• GIVEN RECORDS:
=== Begin Enclosure ===

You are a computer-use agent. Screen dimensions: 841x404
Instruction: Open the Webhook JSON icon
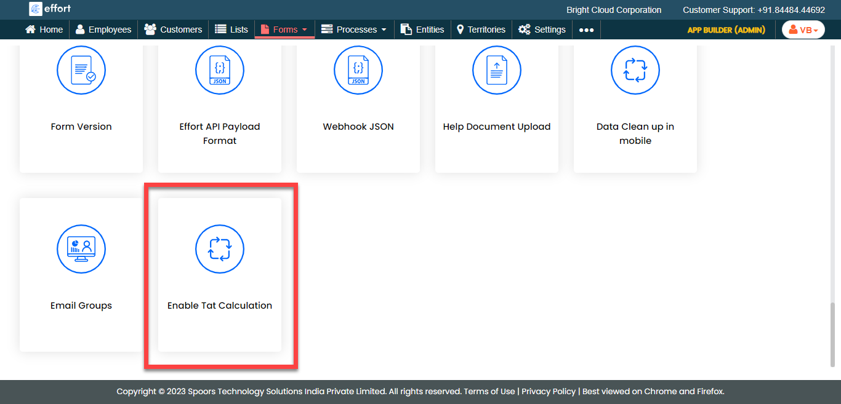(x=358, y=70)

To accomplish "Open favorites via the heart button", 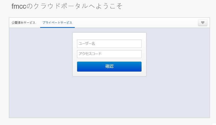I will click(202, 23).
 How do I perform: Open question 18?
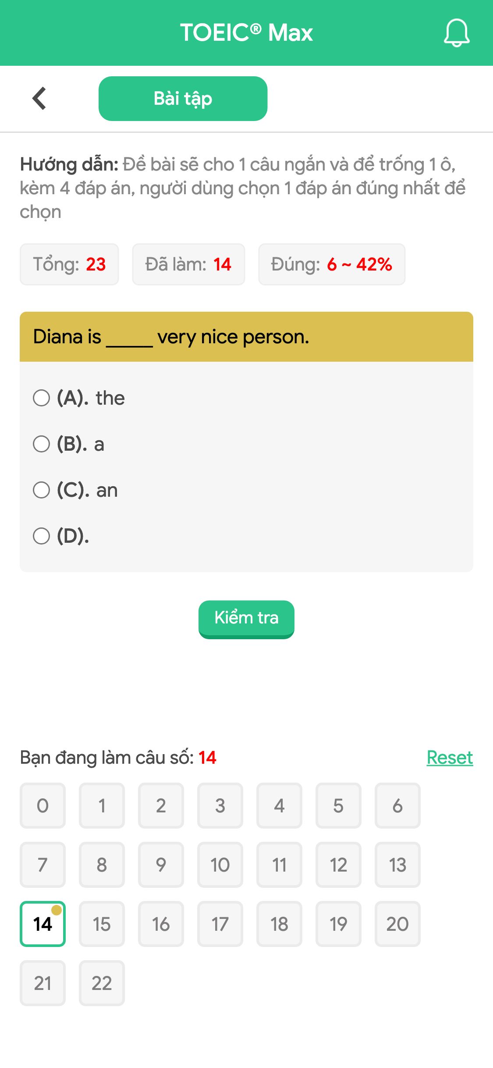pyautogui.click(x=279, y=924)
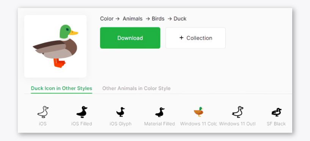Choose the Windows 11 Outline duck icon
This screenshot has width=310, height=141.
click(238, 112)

=== End Enclosure ===
=== Begin Enclosure ===

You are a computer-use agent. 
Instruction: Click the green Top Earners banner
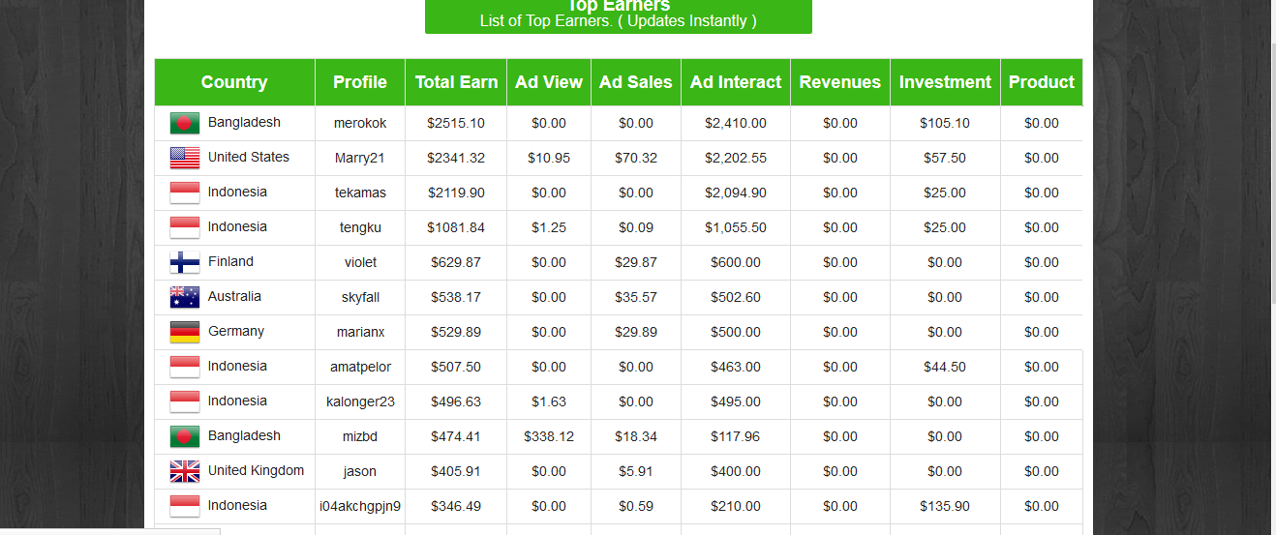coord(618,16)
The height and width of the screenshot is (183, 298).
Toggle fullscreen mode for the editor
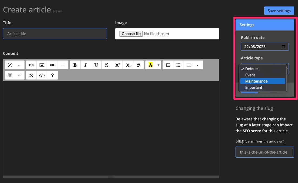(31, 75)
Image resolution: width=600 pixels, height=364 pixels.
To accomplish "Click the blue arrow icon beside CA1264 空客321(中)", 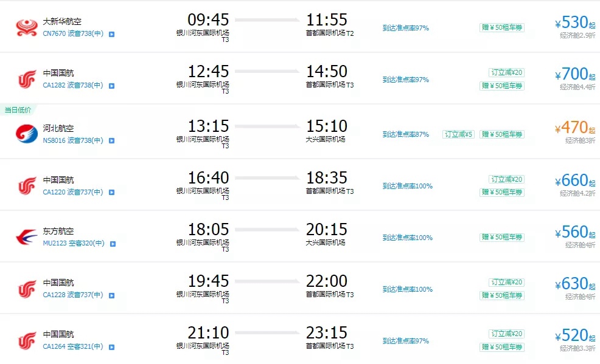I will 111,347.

=== End Enclosure ===

• AIM OF THE TASK: Count every line of the records that holds "computer". State the number, nothing else.

• TASK ANSWER: 2